Reuters first reported the shift.

The proposed procurement rules have been a persistent thorn in discussions with the U.S., and the revelation that they are back on the table comes just weeks before Xi Jinping is slated to make his first trip to Washington as president.


In a Beijing meeting last week, China Banking Regulatory Commission officials told several Western tech companies — including Microsoft and IBM — that the commission is seeking opinions over the next month on a new version of the rules.

Implementation of the original regulations was suspended in April in response to heavy pushback from the international business community, the Obama administration and other foreign governments. At the time, it was considered a diplomatic victory for the U.S.

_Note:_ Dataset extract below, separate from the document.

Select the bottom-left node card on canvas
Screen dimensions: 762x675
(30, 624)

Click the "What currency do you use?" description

"It would be a significant barrier to U.S. companies doing business in China if they were to go ahead with the proposals pending," Treasury Secretary Jack Lew told reporters in Beijing after meeting with Chinese Vice Premier Wang Yang in late March. "And I think they heard the concerns."

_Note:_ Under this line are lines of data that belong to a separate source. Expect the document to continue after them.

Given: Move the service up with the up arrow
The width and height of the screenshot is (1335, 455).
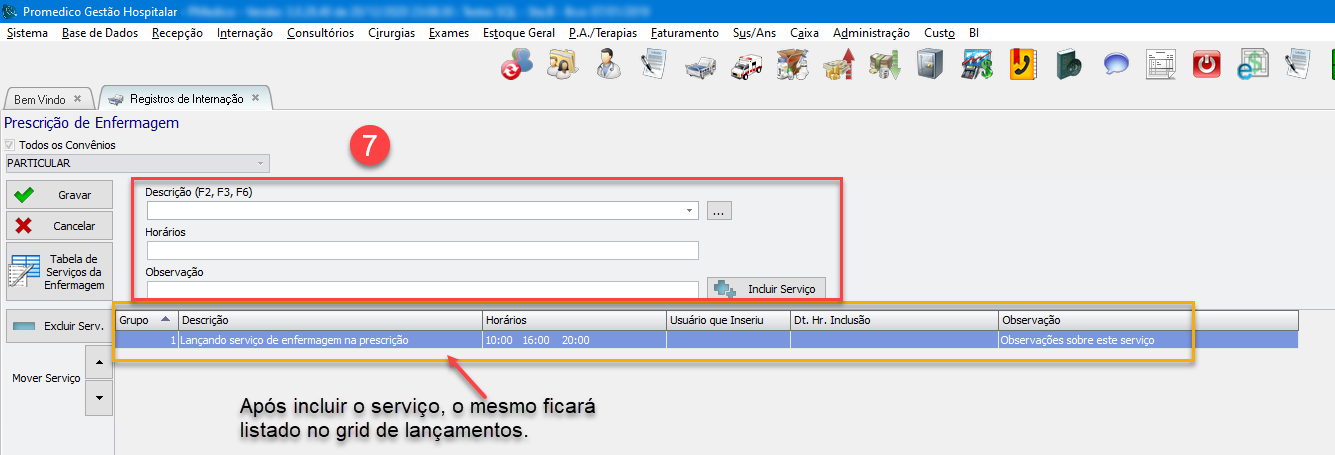Looking at the screenshot, I should (98, 361).
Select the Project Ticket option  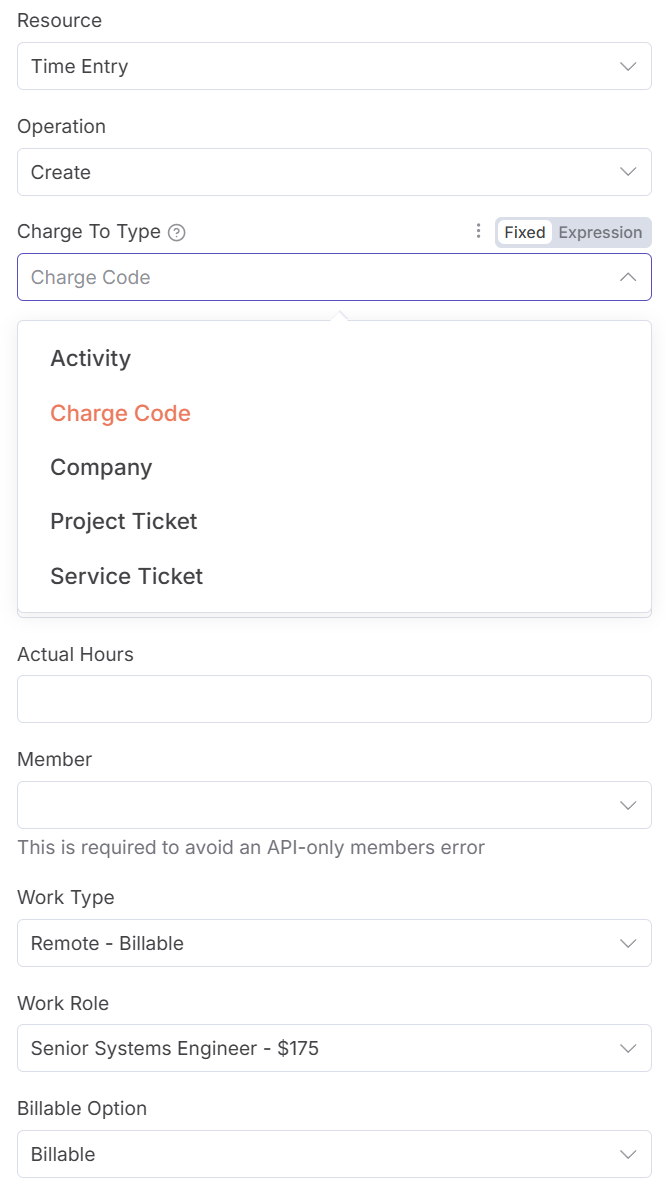coord(124,522)
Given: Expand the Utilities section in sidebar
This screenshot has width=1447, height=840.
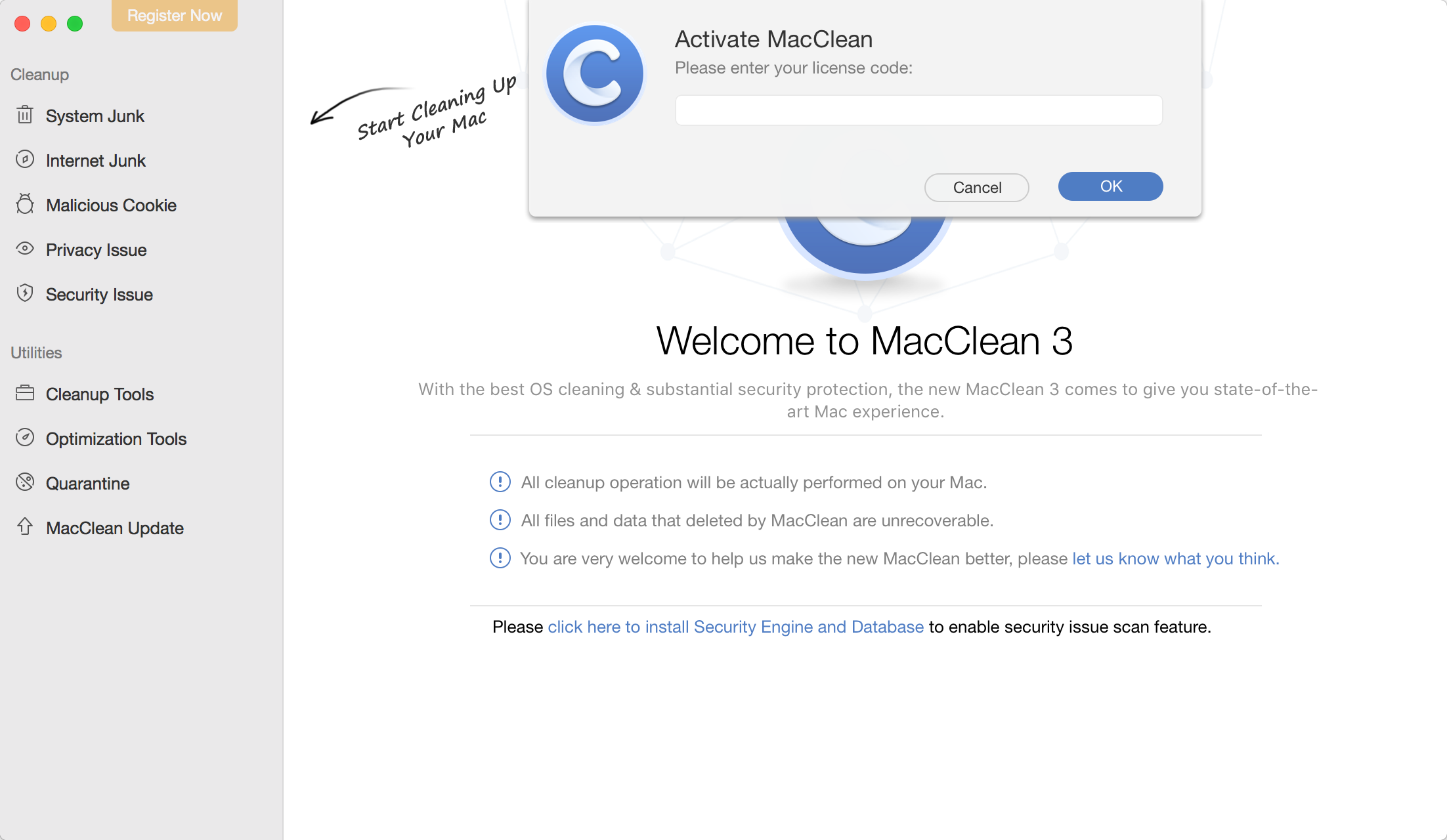Looking at the screenshot, I should tap(36, 352).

The rules were originally intended to be part of a sweeping national security law that China approved in July. The legislation grants Beijing officials the power to make networks and computer systems “secure and controllable” — a vague authority that remains undefined.

China says it is protecting its political and social stability, but critics say it is part of an effort to insulate China’s domestic industries at the expense of foreign companies. In critical multinational industries such as banking, tight data restrictions could prove detrimental to global trade, experts say.

Some are not surprised that China has put the banking restrictions back on the table — especially in light of July’s across-the-board lawmaking.

“No one doubted they were going to come back," Reuters quoted a source familiar with last week's meeting. "We're all still trying to wrap our heads around it."

President Obama plans to bring up China’s digital behavior during his September meeting with Xi, which comes in the wake of the devastating hack on the Office of Personnel Management — an attack that the administration has attributed to China.